Kampala Metropolitan Police deputy spokesperson Luke Owoyesigyire confirmed to this newspaper yesterday that the retrieved body had been taken to Mulago Hospital Mortuary.
Mr Owoyesigyire also said samples were taken to the Government Analytical Laboratory to carry out a DNA examination.
“Relatives of the woman who drowned in Kampala have claimed that the body is that of their relative but we cannot confirm this as police before we see DNA results. They have to be patient as experts work on the process to release results,” he said.
Speaking to NTV, a sister station to this newspaper on Sunday, Mr Brian Kayongo, a relative of the late Namukasa, said the features on the retrieved body like the teeth resemble those of their deceased relative.
CCTV footage
Namukasa’s drowning was highlighted by a CCTV footage.
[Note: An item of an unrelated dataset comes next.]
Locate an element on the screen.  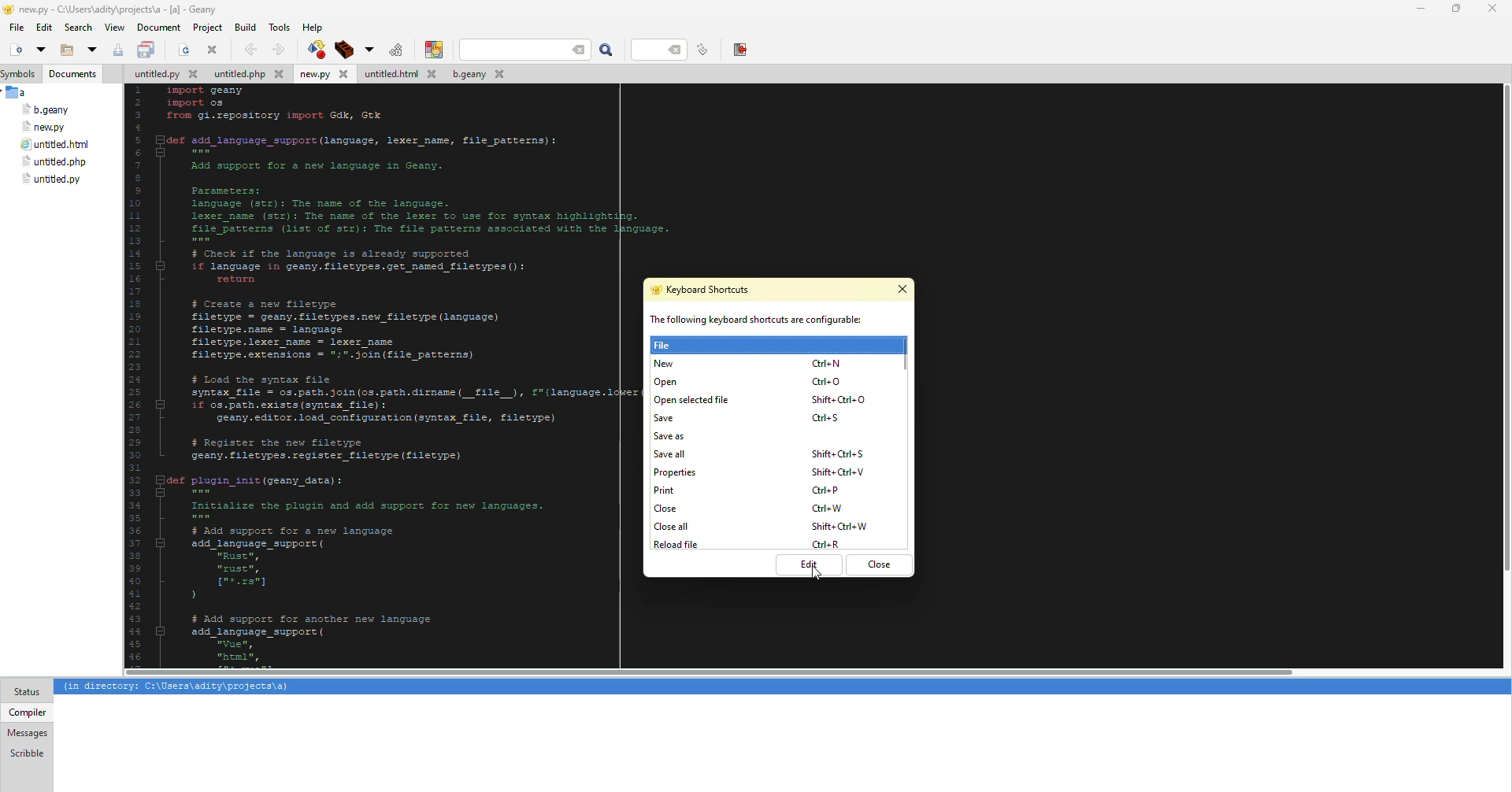
file is located at coordinates (323, 75).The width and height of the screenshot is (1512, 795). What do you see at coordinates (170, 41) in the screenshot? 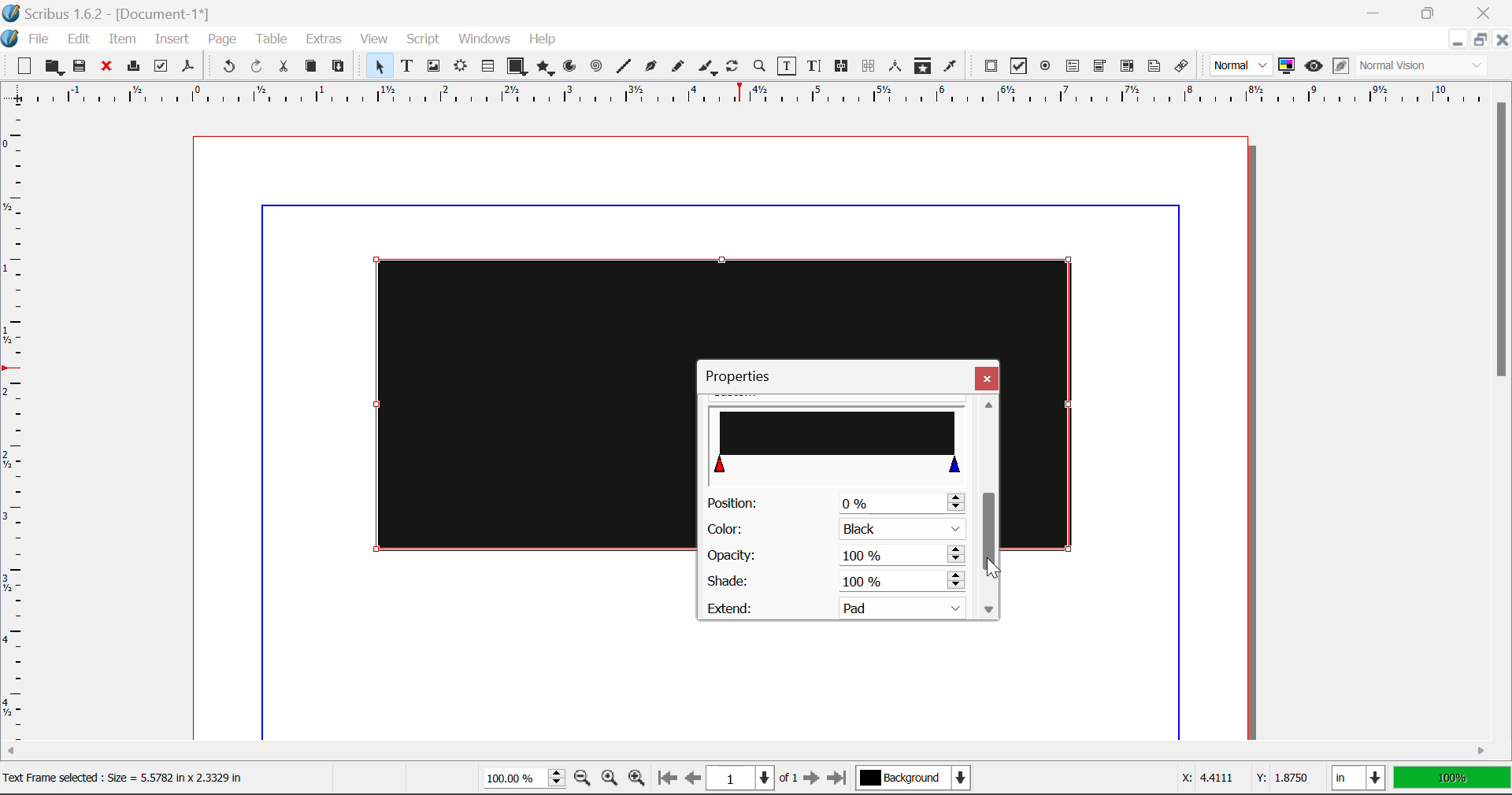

According to the footage, the late, who was walking on a pavement after a downpour, slid and fell into the drainage channel. Advertisement
Efforts to retrieve the body were futile.
Kampala Metropolitan police spokesperson Patrick Onyango said at that time that their efforts to retrieve Namukasa’s body were frustrated by high water levels.
The retrieval of the body comes barely one month after Police retrieved two bodies of a male and a female from Nakivubo channel at Clock Tower. The victims drowned in the city floods following a downpour.
Namukasa’s death sparked mass criticism against Kampala Capital City Authority (KCCA) for not fixing the open drainage channels, which have claimed many lives every rainy season.
During one of a council meetings at City Hall in May, KCCA speaker Abubaker Kawalya demanded a report on the status of drainage channels and manholes in the city from the technocrats in the engineering department.
However, a report is yet to be compiled, five months later.
In August 2017, Oliver Basemer, a street vendor, also died in Nakivubo drainage channel as she fled KCCA law enforcement officers who were pursuing her.
City drainage mess
In 2018, KCCA updated the 2003 drainage masterplan to resolve Kampala’s flooding crisis, but currently it says it has budget deficits and cannot implement the masterplan. The few upgraded channels were constructed under the second phase of Kampala Institutional and Infrastructural Development Project (KIIDP-2), which is bankrolled by World Bank. However, this project ends in December.